Parents are putting children's college costs ahead of retirement planning

A majority of parents (61 percent) are not letting the recession change their plans for their children's college education, according to a survey by Country Financial. Further, 47 percent say college plans are a higher priority than retirement savings (41 percent).

This marks the first time in three years a majority of parents are putting their children's college ahead of their own golden years. In fact, last year parents favored building their nest eggs (47 percent) over education funding (42 percent). The survey also reveals men are more likely to put their children's education (50 percent) ahead of their retirement (38 percent) than women.

"While saving for near-term financial goals may seem like a good idea in uncertain times, be sure you are not doing so at the expense of your retirement," says Keith Brannan, vice president of financial security planning for Country Financial. "You can borrow money for college, but you cannot borrow for retirement. Balancing your nest egg with the rising costs of college is a concern for many, so review and update your financial plan as your family's needs change."

College Cost a Greater Concern than Children Leaving Home

Despite the rising costs, 79 percent still think college is a good investment. However, the high price tag causes anguish among parents. In fact, 65 percent say the cost of college causes more of a concern for them than the thought of their child leaving home (24 percent).

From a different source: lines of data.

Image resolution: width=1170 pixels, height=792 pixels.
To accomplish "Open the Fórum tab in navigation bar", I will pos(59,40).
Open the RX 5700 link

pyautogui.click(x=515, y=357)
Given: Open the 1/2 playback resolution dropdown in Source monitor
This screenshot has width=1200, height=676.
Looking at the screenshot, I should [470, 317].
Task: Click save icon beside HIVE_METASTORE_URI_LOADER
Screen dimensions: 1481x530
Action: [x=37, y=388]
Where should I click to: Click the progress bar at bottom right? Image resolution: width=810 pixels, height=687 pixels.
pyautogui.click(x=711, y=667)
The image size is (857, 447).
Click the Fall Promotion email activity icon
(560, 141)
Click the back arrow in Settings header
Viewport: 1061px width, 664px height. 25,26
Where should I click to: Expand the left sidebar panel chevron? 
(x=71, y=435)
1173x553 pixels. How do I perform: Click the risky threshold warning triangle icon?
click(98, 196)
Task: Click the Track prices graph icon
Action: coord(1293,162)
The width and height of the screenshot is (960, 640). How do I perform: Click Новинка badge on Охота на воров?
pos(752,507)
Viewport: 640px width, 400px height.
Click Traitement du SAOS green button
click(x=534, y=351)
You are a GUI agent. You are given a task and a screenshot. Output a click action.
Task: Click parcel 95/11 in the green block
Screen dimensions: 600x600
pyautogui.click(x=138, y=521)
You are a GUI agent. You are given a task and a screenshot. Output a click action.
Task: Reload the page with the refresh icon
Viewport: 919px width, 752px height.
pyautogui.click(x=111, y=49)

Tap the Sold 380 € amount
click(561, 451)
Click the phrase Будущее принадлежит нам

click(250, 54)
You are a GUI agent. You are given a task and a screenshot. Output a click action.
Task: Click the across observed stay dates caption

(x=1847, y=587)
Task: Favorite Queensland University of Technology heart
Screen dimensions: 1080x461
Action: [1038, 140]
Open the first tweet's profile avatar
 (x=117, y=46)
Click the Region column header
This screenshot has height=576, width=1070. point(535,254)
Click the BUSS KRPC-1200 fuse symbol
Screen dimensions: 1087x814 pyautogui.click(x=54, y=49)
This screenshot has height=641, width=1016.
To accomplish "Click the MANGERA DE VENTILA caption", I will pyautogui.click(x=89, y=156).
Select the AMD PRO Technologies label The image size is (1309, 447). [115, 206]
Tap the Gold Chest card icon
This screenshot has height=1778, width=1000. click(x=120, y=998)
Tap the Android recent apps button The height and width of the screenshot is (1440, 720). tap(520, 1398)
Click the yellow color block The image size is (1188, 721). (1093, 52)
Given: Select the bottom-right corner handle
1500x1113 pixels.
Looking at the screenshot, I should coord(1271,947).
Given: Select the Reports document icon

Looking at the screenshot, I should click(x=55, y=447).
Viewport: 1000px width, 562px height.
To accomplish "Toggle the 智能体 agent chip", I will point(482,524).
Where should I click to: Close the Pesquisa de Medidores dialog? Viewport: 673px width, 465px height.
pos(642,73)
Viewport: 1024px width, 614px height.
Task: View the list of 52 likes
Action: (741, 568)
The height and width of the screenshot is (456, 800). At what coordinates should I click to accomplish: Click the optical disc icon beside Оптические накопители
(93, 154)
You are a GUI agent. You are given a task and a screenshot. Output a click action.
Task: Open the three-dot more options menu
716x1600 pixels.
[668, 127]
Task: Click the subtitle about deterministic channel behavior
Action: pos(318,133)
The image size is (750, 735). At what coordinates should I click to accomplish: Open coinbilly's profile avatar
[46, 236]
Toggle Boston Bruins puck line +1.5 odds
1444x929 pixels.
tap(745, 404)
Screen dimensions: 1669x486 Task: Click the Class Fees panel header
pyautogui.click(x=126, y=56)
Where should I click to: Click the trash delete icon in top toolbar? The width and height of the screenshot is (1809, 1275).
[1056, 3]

While the cost of college might cause a great deal of concern for parents, it may not be top of mind for their children. Two-thirds (67 percent) of parents say their kids do not have an understanding of how much college will cost.

"This is a reminder of how important it is to teach our children about finances as early as possible," says Brannan. "Getting our children to understand the cost of their education early on will help them develop good financial habits later as adults."

Tips for saving for college in this economy:


  • Maintain a well-diversified portfolio. Because of the short window to accumulate funds and the shorter window to distribute them, try to invest at the proper risk level for the age of your child. Many college investment methods offer age-based models which are tailored to when your child attends college.
  • If you had been investing too aggressively and lost a significant amount in these tough financial times, now is not the time to get more aggressive. Instead, try to find other ways to pay for college, like grants or low-interest loans. In many cases, you can also qualify for tax breaks like the Hope Scholarship and Lifetime Learning Credit, as well as the college tuition and student loan interest deductions.
  • If you are a new parent, start your college savings early. Now could be a great time to invest because stock prices are low. Ask a knowledgeable professional for help if you need assistance.

The May Country College Funding survey is based on a national telephone survey of more than 1,241 Americans who expect to be responsible for paying for a child's education and is compiled by Rasmussen Reports, LLC, an independent research firm. The margin of sampling error for this survey is approximately +/- 3 percentage points with a 95 percent level of confidence.